Specification: a Change to the 'for' Loop
A small change in the translation of the for-loop is proposed.
The statement
for VAR1 in EXPR1:
BLOCK1
else:
BLOCK2
will be translated as follows:
itr = iter(EXPR1)
arg = None # Set by "continue EXPR2", see below
brk = False
while True:
try:
VAR1 = next(itr, arg)
except StopIteration:
brk = True
break
arg = None
BLOCK1
if brk:
BLOCK2
(However, the variables 'itr' etc. are not user-visible and the
built-in names used cannot be overridden by the user.)
Specification: the Extended 'continue' Statement
In the translation of the for-loop, inside BLOCK1, the new syntax
continue EXPR2
is legal and is translated into
arg = EXPR2
continue
(Where 'arg' references the corresponding hidden variable from the
previous section.)
This is also the case in the body of the block-statement proposed
below.
EXPR2 may contain commas; "continue 1, 2, 3" is equivalent to
"continue (1, 2, 3)".
Specification: Generators and Yield-Expressions
Generators will implement the new __next__() method API, as well
as the old argument-less next() method which becomes an alias for
calling __next__() without an argument.
The yield-statement will be allowed to be used on the right-hand
side of an assignment; in that case it is referred to as
yield-expression. The value of this yield-expression is None
unless __next__() was called with an argument; see below.
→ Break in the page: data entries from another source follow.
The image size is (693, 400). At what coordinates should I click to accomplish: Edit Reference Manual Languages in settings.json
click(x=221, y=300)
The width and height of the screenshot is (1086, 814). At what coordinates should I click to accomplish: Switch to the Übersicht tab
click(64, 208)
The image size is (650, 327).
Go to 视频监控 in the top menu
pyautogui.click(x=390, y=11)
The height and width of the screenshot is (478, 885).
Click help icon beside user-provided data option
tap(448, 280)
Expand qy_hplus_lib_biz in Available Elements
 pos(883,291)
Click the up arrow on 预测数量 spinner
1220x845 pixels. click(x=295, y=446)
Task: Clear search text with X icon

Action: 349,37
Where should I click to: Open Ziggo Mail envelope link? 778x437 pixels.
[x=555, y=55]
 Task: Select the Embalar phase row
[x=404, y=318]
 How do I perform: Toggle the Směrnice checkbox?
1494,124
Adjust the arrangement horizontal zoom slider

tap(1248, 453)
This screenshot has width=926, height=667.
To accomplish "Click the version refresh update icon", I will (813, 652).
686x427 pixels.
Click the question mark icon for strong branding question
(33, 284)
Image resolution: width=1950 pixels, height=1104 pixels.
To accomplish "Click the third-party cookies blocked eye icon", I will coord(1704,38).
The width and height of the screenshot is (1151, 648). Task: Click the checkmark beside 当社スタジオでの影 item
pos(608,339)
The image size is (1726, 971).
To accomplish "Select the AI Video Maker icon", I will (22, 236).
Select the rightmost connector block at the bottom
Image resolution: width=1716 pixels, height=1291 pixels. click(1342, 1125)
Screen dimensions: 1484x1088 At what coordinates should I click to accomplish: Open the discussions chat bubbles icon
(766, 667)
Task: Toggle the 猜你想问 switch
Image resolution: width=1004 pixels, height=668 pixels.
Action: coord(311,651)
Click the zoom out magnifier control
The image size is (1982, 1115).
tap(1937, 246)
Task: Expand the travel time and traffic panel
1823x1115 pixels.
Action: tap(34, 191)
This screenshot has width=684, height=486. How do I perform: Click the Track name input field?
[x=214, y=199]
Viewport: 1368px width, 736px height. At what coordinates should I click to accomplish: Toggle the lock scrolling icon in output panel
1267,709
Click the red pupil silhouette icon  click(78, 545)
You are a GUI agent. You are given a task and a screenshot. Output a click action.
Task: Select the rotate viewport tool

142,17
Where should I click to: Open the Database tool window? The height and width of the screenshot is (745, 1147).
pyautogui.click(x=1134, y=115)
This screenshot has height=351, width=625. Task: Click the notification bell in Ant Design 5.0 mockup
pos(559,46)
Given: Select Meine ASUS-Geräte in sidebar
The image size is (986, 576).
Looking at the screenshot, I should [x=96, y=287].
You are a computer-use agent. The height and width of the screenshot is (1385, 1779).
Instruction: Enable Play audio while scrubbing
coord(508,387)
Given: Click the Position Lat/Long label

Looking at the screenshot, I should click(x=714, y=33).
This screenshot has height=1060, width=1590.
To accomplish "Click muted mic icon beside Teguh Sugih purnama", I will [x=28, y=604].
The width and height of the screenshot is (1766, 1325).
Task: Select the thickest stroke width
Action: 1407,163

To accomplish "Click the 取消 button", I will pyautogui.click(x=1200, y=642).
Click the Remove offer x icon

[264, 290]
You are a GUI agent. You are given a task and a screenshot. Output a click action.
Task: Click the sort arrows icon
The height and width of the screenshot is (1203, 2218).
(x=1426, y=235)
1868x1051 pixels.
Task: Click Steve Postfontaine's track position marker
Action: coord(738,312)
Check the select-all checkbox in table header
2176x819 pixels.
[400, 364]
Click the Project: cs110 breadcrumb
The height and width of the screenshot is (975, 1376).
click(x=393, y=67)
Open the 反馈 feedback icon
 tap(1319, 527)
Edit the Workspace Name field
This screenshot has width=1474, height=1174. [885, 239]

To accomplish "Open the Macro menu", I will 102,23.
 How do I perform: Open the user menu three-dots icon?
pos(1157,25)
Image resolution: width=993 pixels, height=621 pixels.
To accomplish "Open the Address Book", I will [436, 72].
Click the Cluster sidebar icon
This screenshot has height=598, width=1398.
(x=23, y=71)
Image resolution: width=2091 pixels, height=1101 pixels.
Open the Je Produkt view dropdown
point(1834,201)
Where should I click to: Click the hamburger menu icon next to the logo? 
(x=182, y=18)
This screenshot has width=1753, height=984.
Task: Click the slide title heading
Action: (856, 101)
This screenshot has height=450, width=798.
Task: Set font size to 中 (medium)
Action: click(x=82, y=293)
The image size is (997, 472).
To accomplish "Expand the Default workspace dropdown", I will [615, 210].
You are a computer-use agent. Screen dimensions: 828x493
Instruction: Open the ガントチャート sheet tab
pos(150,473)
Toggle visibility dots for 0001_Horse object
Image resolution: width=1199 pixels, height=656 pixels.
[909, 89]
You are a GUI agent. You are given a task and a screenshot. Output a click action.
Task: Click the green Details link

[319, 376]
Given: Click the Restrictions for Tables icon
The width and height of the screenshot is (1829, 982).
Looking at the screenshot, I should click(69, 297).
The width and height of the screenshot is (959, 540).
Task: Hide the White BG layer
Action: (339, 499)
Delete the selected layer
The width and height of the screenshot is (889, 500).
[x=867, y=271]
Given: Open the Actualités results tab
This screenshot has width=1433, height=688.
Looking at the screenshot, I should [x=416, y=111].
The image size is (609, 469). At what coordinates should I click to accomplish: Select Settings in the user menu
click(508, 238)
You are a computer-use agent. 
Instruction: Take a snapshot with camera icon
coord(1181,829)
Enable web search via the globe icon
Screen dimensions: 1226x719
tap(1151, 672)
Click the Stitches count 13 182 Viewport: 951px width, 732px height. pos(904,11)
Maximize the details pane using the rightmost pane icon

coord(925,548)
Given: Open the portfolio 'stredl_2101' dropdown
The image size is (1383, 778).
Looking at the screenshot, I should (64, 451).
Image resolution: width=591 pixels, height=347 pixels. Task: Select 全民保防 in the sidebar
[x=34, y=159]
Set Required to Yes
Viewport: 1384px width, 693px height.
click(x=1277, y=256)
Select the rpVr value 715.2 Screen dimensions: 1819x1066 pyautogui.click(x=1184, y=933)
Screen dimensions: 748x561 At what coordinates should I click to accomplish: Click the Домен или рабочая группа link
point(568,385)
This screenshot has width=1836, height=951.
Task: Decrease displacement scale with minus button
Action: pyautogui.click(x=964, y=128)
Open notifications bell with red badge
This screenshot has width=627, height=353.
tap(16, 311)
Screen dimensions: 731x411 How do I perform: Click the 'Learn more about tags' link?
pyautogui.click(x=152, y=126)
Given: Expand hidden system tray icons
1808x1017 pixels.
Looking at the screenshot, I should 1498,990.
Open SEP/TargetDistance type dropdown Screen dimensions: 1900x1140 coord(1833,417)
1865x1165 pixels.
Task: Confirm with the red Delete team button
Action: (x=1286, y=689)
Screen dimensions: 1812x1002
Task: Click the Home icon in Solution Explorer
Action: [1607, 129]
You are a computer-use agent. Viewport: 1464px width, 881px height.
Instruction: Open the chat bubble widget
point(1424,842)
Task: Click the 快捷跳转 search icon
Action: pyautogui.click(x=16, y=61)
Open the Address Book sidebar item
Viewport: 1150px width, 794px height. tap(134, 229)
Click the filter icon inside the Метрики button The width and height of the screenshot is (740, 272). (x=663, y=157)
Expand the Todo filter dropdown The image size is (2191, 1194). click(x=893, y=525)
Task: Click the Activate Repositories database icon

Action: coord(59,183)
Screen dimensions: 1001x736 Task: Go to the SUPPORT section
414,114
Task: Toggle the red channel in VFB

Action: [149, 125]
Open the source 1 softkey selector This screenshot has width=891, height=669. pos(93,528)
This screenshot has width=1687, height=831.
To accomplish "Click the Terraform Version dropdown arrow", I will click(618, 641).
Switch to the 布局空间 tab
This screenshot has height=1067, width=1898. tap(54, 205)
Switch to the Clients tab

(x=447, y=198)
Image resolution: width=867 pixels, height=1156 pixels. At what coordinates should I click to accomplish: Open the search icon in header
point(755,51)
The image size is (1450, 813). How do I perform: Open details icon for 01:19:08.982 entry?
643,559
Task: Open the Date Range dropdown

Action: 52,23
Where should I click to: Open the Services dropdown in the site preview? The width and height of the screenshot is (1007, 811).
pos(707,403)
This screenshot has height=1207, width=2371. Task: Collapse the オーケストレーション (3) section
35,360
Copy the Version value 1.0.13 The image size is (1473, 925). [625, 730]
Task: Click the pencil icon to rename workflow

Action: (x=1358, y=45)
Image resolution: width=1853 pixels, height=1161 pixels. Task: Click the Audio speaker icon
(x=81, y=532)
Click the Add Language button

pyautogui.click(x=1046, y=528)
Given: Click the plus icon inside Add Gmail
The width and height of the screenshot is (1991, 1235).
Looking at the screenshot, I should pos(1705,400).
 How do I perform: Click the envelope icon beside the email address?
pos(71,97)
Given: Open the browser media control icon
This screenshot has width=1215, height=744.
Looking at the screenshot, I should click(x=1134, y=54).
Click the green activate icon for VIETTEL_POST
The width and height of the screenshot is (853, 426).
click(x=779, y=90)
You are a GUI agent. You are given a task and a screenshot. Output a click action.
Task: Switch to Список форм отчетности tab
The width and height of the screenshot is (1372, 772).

A yield-expression must always be parenthesized except when it
occurs at the top-level expression on the right-hand side of an
assignment. So
x = yield 42
x = yield
x = 12 + (yield 42)
x = 12 + (yield)
foo(yield 42)
foo(yield)
are all legal, but
x = 12 + yield 42
x = 12 + yield
foo(yield 42, 12)
foo(yield, 12)
are all illegal. (Some of the edge cases are motivated by the
current legality of "yield 12, 42".)
When __next__() is called with an argument that is not None, the
yield-expression that it resumes will return the argument. If it
resumes a yield-statement, the value is ignored (this is similar
to ignoring the value returned by a function call). When the
*initial* call to __next__() receives an argument that is not
None, TypeError is raised; this is likely caused by some logic
error. When __next__() is called without an argument or with None
as argument, and a yield-expression is resumed, the
yield-expression returns None.
Note: the syntactic extensions to yield make its use very similar
to that in Ruby. This is intentional. Do note that in Python the
block passes a value to the generator using "continue EXPR" rather
than "return EXPR", and the underlying mechanism whereby control
is passed between the generator and the block is completely
different. Blocks in Python are not compiled into thunks; rather,
yield suspends execution of the generator's frame. Some edge
cases work differently; in Python, you cannot save the block for
later use, and you cannot test whether there is a block or not.
Alternative
An alternative proposal is still under consideration, where
instead of adding a __next__() method, the existing next() method
is given an optional argument. The next() built-in function is
then unnecessary. The only line that changes in the translation is
the line
VAR1 = next(itr, arg)
which will be replaced by this
if arg is None:
VAR1 = itr.next()
else:
VAR1 = itr.next(arg)
If "continue EXPR2" is used and EXPR2 does not evaluate to None,
and the iterator's next() method does not support the optional
argument, a TypeError exception will be raised, which is the same
behavior as above.
This proposal is more compatible (no new method name, no new
built-in needed) but less future-proof; in some sense it was a
mistake to call this method next() instead of __next__(), since
*all* other operations corresponding to function pointers in the C
type structure have names with leading and trailing underscores.
Acknowledgements
See Acknowledgements of PEP 340.
References
TBD.
Copyright
This document has been placed in the public domain.